Open gdicker1 opened 1 month ago
NOTE: the changes in this PR slightly change answers. The changes seem to come from a couple of loops. In my regional test case, if the calculations of rho_p
, rho_zz
, rtheta_p
, exner
, and pressure_p
are done on the CPU instead, no differences occur.
First this loop
do k = 1, nVertLevels
rho_p(k,iCell) = rho_p_save(k,iCell) + rho_pp(k,iCell)
rho_zz(k,iCell) = rho_p(k,iCell) + rho_base(k,iCell)
end do
And in this loop
do k = 1, nVertLevels
rtheta_p(k,iCell) = rtheta_p_save(k,iCell) + rtheta_pp(k,iCell) &
- dt * rho_zz(k,iCell) * rt_diabatic_tend(k,iCell)
theta_m(k,iCell) = (rtheta_p(k,iCell) + rtheta_base(k,iCell))/rho_zz(k,iCell)

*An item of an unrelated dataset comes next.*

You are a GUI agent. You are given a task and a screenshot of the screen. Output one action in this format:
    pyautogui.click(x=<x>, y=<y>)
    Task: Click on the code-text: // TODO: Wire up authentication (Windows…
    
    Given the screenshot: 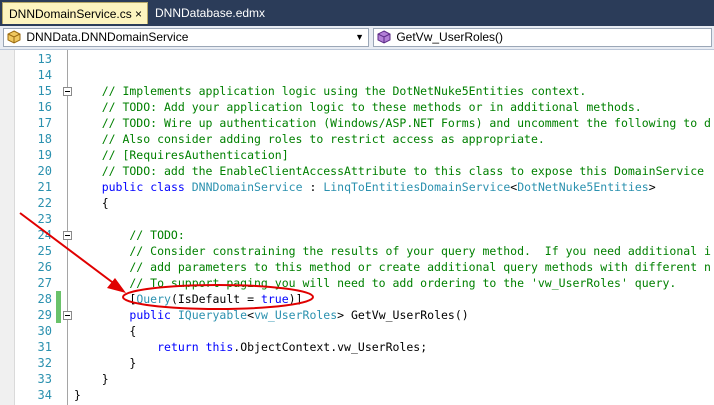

exner(k,iCell) = (zz(k,iCell)*(rgas/p0)*(rtheta_p(k,iCell)+rtheta_base(k,iCell)))**rcv
! pressure_p is perturbation pressure
pressure_p(k,iCell) = zz(k,iCell) * rgas * (exner(k,iCell)*rtheta_p(k,iCell)+rtheta_base(k,iCell) &
* (exner(k,iCell)-exner_base(k,iCell)))
end do
Although there isn't anything in particular that looks suspect to me, it does seem like the differences in results after the first timestep of a 12-km regional simulation comparing with the current develop
branch are a bit larger than I would have expected (based on the differences we see before and after the merge of #1216).

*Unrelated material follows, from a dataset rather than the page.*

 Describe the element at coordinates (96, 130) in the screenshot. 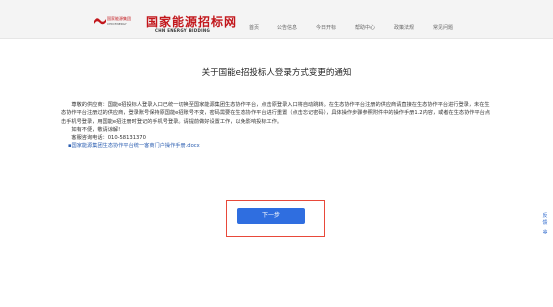

I see `notice-apology: 如有不便，敬请谅解!` at that location.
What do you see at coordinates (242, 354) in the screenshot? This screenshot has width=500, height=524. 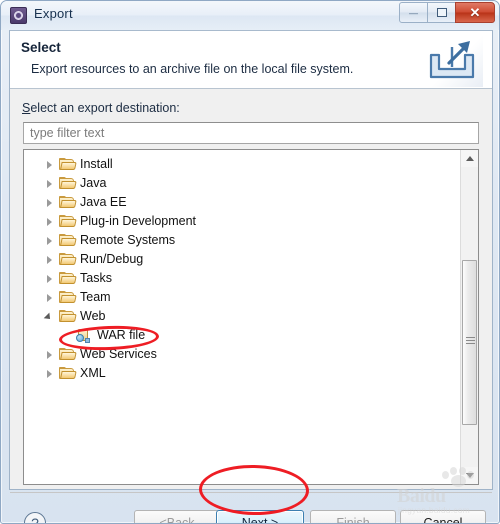 I see `tree-item: Web Services` at bounding box center [242, 354].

I also get a core dump at the end of the simulation on Derecho when using the following modules:
module --force purge
ml ncarenv/23.09
ml craype/2.7.23
ml nvhpc/24.3
ml ncarcompilers/1.0.0
ml cray-mpich/8.1.27
ml parallel-netcdf/1.12.3
ml cuda/12.2.1
It may be worth taking a second look at the changes in this PR to see if we can find anything that's subtly off.
@mgduda, this is ready for another round of review!
There are slight answer differences, but isolated just to exner
and pressure_p
from what I can tell. No answer differences occur if the code below is added after the loop to calculate rtheta_p
, theta_m
, exner
, and pressure_p
(near line 2892 in this PR).
! Calculate exner and pressure_p on CPU
!$acc update host(rtheta_p)
do iCell=cellStart,cellEnd
do k = 1, nVertLevels
exner(k,iCell) = (zz(k,iCell)*(rgas/p0)*(rtheta_p(k,iCell)+rtheta_base(k,iCell)))**rcv
! pressure_p is perturbation pressure
pressure_p(k,iCell) = zz(k,iCell) * rgas * (exner(k,iCell)*rtheta_p(k,iCell)+rtheta_base(k,iCell) &
* (exner(k,iCell)-exner_base(k,iCell)))
end do
end do
!$acc update device(exner,pressure_p)
This PR enables GPU calculation of post-acoustic step variable reconstitution by adding OpenACC directives to the
atm_recover_large_step_variables_work
routine.Timing information for the OpenACC data transfers in this routine is captured in the log file by a new timer:
atm_recover_large_step_variables [ACC_data_xfer]
Invariant fields used in the work routine are copied in during
mpas_atm_dynamics_init
and deleted inmpas_atm_dynamics_finalize
by building off the fields already handled in previous PRs.